Most land grant universities in the Midwest have a nitrogen calculator that solves for the optimal nitrogen application the way a student would in an intermediate microeconomics class. Start at zero fertilizer. Then add a pound of fertilizer and check whether revenue (green line) goes up more than the fertilizer costs (orange line). If so, add another pound.
Keep going as long as adding fertilizer makes more money than it costs. In the example below, the farmer would apply between 206 and 212 pounds per acre (screenshot from the University of Illinois calculator).
A substantial fraction of the nitrogen fertilizer applied to corn is not used by the plant, but instead ends up in waterways. In a recent working paper, Kostas Metaxoglou and I estimate that an additional corn acre generates 2.45 pounds of additional nitrogen pollution in nearby small rivers and streams within the same year on average. This estimate likely understates the amount of excess nitrogen applied to cornfields by an order of magnitude. Most excess nitrogen from fields goes into subsurface soil and groundwater and will leach into rivers and streams in future years.

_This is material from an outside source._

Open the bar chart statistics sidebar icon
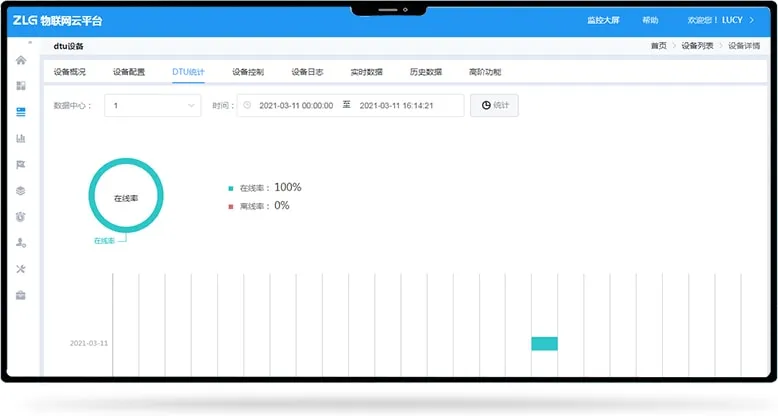The width and height of the screenshot is (778, 416). pyautogui.click(x=21, y=138)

As we document in our paper, about 40% of United States streams and rivers are in poor condition due to their nitrogen levels. Nitrate concentrations exceed the federal drinking-water standard in more than 20% of of shallow domestic wells in agricultural areas. Excessive nutrients from the Mississippi River Basin have caused a 5,000 square mile area in the Gulf of Mexico to become hypoxic killing fish and other marine life.

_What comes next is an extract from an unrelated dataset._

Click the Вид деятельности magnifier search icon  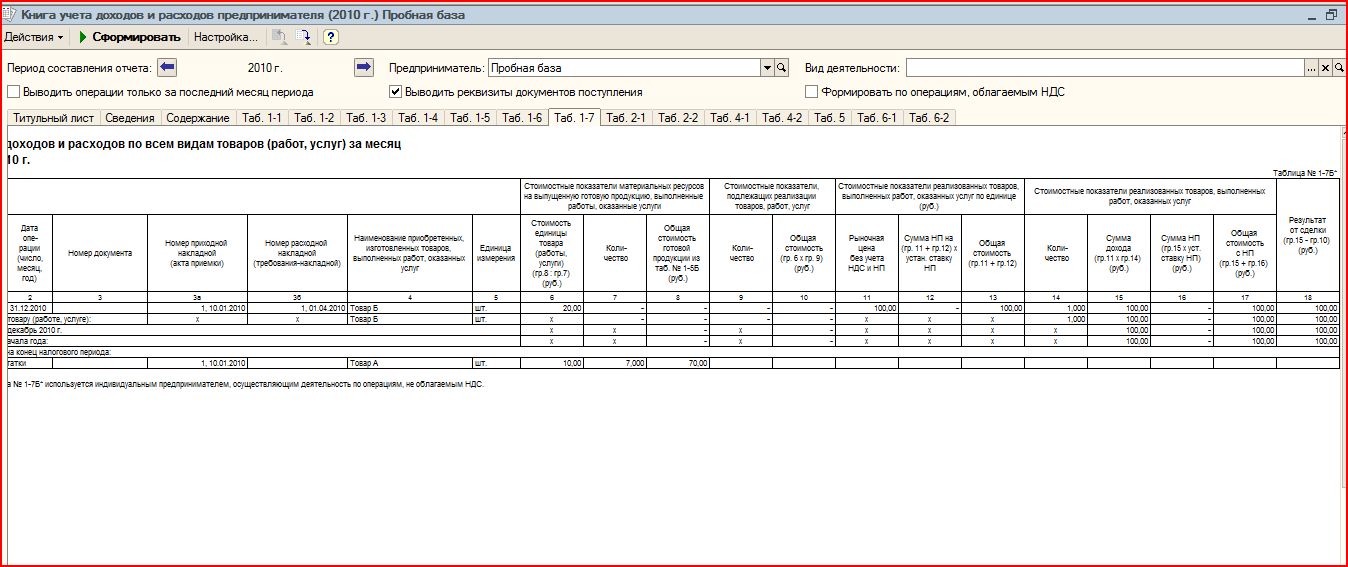[x=1338, y=68]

Commercial fertilizers applied to crops are a major source of this nitrogen pollution. Commercial fertilizers applied to crops are a major source of this nitrogen pollution. This is an externality, and it means that the true cost of fertilizer is higher than the price of fertilizer. If the nitrogen rate calculator accounted for this true cost, it would recommend using less fertilizer.
I will write much more about Kostas's and my paper in the future. Today, I want to focus on the amount of fertilizer needed.

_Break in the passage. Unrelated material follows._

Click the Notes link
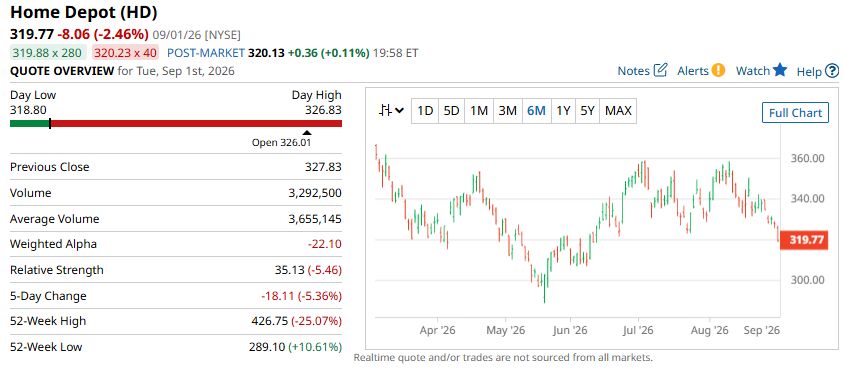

There is a perception that many farmers over-apply nitrogen because they fear yield and profit losses from applying too little. Look at the blue line in the output from the University of Illinois calculator above. Use too much fertilizer and profit drops a bit; use too little and profit drops a lot.
So, what would happen if farmers applied less fertilizer?
Pioneer recently provided an answer to this question from a 17 year study at their Johnston, Iowa research station. They defined 100% nitrogen rate to be that recommended by a calculator like the one above and applied varying percentages of that economically optimal amount to different strips.
In the first 8 years of the continuous corn treatments, yields were about 60% lower on zero nitrogen fields than on full nitrogen fields. For strips on a corn-soybean rotation, yields were about 40% lower on zero nitrogen fields than on full nitrogen fields. Soybeans fix nitrogen from the air into the soil, which the corn can use in the following year.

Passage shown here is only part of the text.